On Tuesday, the Brisbane Supreme Court heard testimony from Sharon Graham, who reportedly questioned her two boyfriends about Bruce Saunders’ unsolved murder one week prior to his corpse being discovered in a woodchipper.

After Mr. Saunders, 54, passed away in November 2017 while working on a property north of Brisbane, Gregory Lee Roser, 63, is now on trial for murder.

The murder of Mr. Saunders was also denied by Graham, 61, but a Brisbane Supreme Court judge on Tuesday ordered that she be prosecuted separately from Roser.

According to testimony given in court, he and another guy, Peter Koenig, were urged to murder Mr. Saunders and make it seem like an accident in order to collect his $750,000 life insurance policy.

The jury has seen police film showing Mr. Saunders’ legs sticking out of a woodchipper on the Goomboorian farm outside of Gympie after he and Roser and Koenig had been cutting down trees there.

According to the court, Koenig pleaded guilty in June to being an accessory after the fact to murder.

About three months before Mr. Saunders’ death, according to Koenig, Graham requested him to meet her and Roser at a hotel in Gympie, claiming she had arranged for the property to be vacated.

Koenig responded to the jury’s inquiry about Graham’s other comments by saying, “About murdering Bruce – Sharon wanted him murdered.”

If you asked Koenig why, he said, “Money. I believe it to have been life insurance money.

Koenig said that they had “simply agreed,” but he had no desire to murder Mr. Saunders.

“Why accept?” David Meredith, the crown prosecutor, said.

Koenig said, “Just to keep her happy.”

When Roser’s ex-partner Saunders died, Graham was seeing Roser, and Koenig said they had an intimate connection.

They went back to Mr. Saunders’ Nambour house, which he shared with Graham, who slept in a different bedroom, after leaving the property for a second consecutive weekend.

Koenig said that Graham questioned why her ex-partner was still alive when Mr. Saunders took a shower.

Koenig told the jurors, “She inquired what was going on and why it didn’t happen.”

Graham reportedly said, “Well, it’s got to be done,” when informed that the chipper was “acting up” and that there were too many people around, according to Koenig.

Mr. Saunders’ corpse was discovered in the chipper the next weekend.

In order to murder Mr. Saunders, Roser is said to have struck the man in the skull with a metal rod before he and Koenig put the corpse into the chipper.

Koenig said that Graham and Roser had requested to borrow his revolver a week before to the hotel meeting in order to kill some rabbits, but had given it back because it was “too loud” a fortnight later.

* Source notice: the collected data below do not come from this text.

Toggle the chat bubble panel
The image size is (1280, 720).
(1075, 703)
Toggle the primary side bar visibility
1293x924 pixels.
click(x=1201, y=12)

According to the Crown, Graham allegedly planned Mr. Saunders’ murder for up to six months, urging Roser to kill her ex-partner at one point before giving up on the scheme.

Graham would have a separate trial, and her case will be reviewed in October, Justice Martin Burns previously informed the jurors.

After the combined trial of Roser and Graham started its second week, the jury was informed.

Justice Burns said, “Sometimes it is asking too much to anticipate that you can give distinct treatment to various instances.”

“To expect you to evaluate the matter separately would require you to engage in inconceivable mental acrobatics.”

“That point has been reached as far as the case against Ms. Graham is concerned.”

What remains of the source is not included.